Work instruction →
In the severance agreement, rewrite everything from "WHEREAS, the Company" down to "1.Definitions.", putting "inducements" in place of "incentives".

Document passage →
+---+

If the foregoing accurately sets forth our agreement, please so indicate by signing and returning to us the enclosed copy of this letter.

Very truly yours,

MADRIGAL PHARMACEUTICALS, INC.




By: _/s/ Bill Sibold____________________________ Bill Sibold
Chief Executive Officer


Agreed to and accepted:



/s/ Mardi Dier
Name: Mardi Dier



Exhibit 10.2
EXHIBIT B
SEVERANCE AND CHANGE OF CONTROL AGREEMENT

This Severance and Change of Control Agreement (the “Agreement”) is entered into as of February 25, 2024 by and between Madrigal Pharmaceuticals Inc., a Delaware corporation (the “Company”), and Mardi Dier (“Executive”).

WHEREAS, Executive is employed by the Company, and because of such employment, possesses detailed knowledge of the Company and its business and operations;

WHEREAS, Executive’s continued service to the Company is very important to the future success of the Company;

WHEREAS, the Company desires to enter into this Agreement to provide Executive with certain financial protection in the event that Executive’s employment terminates under certain circumstances, and thereby to provide Executive with incentives to remain with the Company; and

WHEREAS, the Board of Directors of the Company (the “Board”) acting through the Compensation Committee has determined that it is in the best interests of the Company to enter into this Agreement.

NOW THEREFORE for good and valuable consideration, the receipt and sufficiency of which are hereby acknowledged, the Company and Executive agree as follows:

1.Definitions.

(a)Cause. As used herein, “Cause” shall mean: (i) dishonesty with respect to the Company or any affiliate, parent or subsidiary of the Company; (ii) insubordination; (iii) substantial malfeasance or willful nonfeasance of duty; (iv) unauthorized disclosure of confidential information; (v) Executive’s material breach of any material provision of any employment, consulting, advisory, non-disclosure, invention, assignment, non-competition, or similar agreement between Executive and the Company; or (vi) misconduct substantially prejudicial to the business of the Company or any affiliate, parent or subsidiary of the Company. Prior to any termination of employment for Cause, the Company shall provide written notice to the Executive pursuant to Section 10, describing the condition that constituted Cause. The Executive shall have the right to remedy the condition within thirty (30) days of the date the Executive received written notice from the Company (“Thirty Day Cure Period”). If the Executive remedies the condition to the Company’s satisfaction within the Thirty Day Cure Period, then no Cause shall be deemed to exist with respect to such condition. If the Executive does not remedy the condition to the Company’s satisfaction within the Thirty Day Cure Period, or the condition is of a kind that cannot be cured, then the Executive shall be deemed terminated for Cause following the expiration of the Thirty Day Cure Period. If within 180 days after Executive’s termination of service (for any reason other than a termination for Cause), the Board discovers that either prior or subsequent to Executive’s termination Executive engaged in


Exhibit 10.2
conduct which constituted “Cause,” then such termination shall be deemed to have been for Cause.

+---+

Saved entries →
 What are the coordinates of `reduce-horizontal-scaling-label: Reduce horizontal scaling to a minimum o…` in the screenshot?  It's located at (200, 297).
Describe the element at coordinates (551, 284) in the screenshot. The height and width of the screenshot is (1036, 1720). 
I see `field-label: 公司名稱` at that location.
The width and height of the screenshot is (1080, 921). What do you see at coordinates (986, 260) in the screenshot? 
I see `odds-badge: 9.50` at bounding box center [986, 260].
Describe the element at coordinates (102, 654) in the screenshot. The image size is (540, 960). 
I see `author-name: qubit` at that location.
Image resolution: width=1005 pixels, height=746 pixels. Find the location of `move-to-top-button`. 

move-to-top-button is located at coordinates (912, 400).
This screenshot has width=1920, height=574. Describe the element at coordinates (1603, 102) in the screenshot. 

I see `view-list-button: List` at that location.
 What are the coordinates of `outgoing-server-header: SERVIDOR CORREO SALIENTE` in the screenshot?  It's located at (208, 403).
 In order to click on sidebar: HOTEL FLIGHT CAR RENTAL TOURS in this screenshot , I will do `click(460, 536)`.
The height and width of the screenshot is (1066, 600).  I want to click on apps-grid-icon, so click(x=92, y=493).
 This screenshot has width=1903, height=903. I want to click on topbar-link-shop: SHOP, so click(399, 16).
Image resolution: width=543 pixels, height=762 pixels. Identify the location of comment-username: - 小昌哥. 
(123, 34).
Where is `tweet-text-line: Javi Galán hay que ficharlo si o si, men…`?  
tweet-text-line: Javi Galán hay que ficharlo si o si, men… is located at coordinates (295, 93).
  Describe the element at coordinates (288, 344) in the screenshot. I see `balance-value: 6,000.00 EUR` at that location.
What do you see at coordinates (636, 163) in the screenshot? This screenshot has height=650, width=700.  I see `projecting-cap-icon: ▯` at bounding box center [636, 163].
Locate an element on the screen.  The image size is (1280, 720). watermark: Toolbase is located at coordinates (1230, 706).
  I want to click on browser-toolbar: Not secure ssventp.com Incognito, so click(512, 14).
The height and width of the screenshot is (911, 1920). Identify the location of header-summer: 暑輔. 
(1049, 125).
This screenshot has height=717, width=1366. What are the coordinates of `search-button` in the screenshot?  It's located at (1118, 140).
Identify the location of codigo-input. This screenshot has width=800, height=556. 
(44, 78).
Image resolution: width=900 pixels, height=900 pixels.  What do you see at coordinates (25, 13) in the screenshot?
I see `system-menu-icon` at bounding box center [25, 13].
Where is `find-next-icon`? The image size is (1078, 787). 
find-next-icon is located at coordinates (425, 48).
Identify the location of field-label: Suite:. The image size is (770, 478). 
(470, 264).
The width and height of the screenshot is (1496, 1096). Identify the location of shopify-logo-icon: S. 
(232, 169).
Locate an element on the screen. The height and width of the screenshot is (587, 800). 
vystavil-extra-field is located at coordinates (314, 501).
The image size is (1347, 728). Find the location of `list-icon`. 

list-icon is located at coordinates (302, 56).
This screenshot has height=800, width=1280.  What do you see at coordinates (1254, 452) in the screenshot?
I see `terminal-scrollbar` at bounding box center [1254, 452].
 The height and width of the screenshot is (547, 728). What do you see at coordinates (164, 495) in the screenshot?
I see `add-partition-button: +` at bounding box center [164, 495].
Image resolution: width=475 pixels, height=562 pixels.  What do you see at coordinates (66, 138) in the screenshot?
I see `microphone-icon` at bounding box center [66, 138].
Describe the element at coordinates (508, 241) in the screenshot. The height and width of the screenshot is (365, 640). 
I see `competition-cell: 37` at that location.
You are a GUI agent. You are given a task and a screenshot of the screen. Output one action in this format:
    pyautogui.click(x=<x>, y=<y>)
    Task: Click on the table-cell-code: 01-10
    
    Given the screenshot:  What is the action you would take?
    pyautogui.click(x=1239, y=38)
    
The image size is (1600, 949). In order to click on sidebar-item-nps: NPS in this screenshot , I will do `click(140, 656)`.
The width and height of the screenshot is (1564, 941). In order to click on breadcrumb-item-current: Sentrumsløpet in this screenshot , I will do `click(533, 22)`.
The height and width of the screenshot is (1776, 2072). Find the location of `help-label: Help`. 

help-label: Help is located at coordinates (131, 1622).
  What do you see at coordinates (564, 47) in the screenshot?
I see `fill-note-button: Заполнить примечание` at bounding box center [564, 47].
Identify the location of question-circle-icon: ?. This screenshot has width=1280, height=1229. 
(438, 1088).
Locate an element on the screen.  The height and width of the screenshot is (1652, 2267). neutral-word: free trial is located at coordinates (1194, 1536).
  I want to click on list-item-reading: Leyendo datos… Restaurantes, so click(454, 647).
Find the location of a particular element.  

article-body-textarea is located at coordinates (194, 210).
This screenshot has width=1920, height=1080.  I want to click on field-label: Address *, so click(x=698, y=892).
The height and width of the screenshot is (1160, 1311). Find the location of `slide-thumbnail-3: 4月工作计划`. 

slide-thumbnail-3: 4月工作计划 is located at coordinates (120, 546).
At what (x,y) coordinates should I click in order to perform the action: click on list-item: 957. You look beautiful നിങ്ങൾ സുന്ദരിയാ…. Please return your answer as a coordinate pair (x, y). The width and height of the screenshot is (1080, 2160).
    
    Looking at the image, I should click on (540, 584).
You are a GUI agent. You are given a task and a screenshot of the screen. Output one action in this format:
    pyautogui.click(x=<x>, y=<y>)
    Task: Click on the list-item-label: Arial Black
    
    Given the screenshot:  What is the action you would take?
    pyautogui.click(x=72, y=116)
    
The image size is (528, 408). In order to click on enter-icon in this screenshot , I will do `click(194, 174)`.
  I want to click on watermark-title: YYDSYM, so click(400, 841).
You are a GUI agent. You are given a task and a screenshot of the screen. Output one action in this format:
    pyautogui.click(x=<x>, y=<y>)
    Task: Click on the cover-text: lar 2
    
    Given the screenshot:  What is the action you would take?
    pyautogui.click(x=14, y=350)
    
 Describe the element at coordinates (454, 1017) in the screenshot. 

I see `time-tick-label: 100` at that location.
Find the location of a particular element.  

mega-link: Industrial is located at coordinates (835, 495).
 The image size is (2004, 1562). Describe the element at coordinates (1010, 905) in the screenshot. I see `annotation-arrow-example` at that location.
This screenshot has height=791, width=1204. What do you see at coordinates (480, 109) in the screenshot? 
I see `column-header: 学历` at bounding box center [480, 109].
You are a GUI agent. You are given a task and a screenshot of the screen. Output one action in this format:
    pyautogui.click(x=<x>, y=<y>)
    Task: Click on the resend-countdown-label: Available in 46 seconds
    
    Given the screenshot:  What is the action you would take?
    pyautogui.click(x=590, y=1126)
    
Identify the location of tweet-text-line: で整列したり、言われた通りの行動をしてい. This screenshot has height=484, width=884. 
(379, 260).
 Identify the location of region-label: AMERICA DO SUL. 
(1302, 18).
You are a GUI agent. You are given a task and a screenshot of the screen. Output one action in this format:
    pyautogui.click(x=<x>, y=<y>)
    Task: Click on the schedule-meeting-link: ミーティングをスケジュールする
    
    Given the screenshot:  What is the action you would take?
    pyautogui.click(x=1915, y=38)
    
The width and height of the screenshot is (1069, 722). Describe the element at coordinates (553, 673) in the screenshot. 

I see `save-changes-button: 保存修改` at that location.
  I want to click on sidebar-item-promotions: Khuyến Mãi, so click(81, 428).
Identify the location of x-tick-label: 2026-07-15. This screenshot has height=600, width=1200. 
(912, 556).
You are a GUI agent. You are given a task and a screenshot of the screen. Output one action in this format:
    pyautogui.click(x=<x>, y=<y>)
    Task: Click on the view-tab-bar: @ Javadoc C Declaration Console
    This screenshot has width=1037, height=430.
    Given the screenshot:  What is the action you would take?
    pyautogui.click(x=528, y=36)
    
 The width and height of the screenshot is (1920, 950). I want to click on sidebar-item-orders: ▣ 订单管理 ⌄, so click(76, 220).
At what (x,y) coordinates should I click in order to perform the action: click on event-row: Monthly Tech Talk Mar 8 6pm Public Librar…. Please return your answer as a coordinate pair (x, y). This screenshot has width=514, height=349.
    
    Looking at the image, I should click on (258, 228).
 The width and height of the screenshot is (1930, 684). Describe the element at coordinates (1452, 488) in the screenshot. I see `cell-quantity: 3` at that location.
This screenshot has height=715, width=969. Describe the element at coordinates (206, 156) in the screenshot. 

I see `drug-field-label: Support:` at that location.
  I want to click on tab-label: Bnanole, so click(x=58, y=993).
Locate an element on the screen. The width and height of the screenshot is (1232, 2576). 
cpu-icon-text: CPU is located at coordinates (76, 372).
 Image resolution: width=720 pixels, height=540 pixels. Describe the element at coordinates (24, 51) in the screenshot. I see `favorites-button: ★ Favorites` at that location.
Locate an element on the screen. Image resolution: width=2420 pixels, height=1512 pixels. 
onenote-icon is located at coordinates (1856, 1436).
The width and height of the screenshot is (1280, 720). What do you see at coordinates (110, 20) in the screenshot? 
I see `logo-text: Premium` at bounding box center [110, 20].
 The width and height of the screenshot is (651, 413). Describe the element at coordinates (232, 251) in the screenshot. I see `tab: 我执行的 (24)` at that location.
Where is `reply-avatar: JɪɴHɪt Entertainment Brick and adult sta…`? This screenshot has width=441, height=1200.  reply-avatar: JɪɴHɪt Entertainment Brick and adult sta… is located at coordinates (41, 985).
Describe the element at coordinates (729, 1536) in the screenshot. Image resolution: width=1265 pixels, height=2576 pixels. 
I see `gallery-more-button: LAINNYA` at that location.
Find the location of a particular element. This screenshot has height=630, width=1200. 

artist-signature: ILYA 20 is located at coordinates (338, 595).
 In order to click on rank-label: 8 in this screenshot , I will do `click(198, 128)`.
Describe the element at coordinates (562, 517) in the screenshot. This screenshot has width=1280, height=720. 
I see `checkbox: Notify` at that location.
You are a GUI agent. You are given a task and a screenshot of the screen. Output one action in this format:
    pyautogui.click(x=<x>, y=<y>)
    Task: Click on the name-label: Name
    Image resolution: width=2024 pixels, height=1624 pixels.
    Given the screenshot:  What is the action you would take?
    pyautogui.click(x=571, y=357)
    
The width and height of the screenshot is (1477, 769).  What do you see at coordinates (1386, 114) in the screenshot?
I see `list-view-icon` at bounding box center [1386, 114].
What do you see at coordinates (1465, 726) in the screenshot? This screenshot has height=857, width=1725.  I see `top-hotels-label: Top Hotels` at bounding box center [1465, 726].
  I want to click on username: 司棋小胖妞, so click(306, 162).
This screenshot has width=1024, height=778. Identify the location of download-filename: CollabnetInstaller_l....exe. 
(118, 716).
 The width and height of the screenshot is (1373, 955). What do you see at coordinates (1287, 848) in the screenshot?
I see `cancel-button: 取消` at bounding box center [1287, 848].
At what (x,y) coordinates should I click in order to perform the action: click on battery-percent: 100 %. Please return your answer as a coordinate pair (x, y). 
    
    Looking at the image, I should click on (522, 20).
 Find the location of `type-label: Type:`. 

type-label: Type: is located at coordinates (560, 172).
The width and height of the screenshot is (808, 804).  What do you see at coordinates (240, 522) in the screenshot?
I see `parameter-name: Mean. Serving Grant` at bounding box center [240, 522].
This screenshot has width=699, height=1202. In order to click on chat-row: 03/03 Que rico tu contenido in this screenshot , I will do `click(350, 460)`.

+---+

Solution →
WHEREAS, the Company desires to enter into this Agreement to provide Executive with certain financial protection in the event that Executive’s employment terminates under certain circumstances, and thereby to provide Executive with inducements to remain with the Company; and

WHEREAS, the Board of Directors of the Company (the “Board”) acting through the Compensation Committee has determined that it is in the best interests of the Company to enter into this Agreement.

NOW THEREFORE for good and valuable consideration, the receipt and sufficiency of which are hereby acknowledged, the Company and Executive agree as follows:

1.Definitions.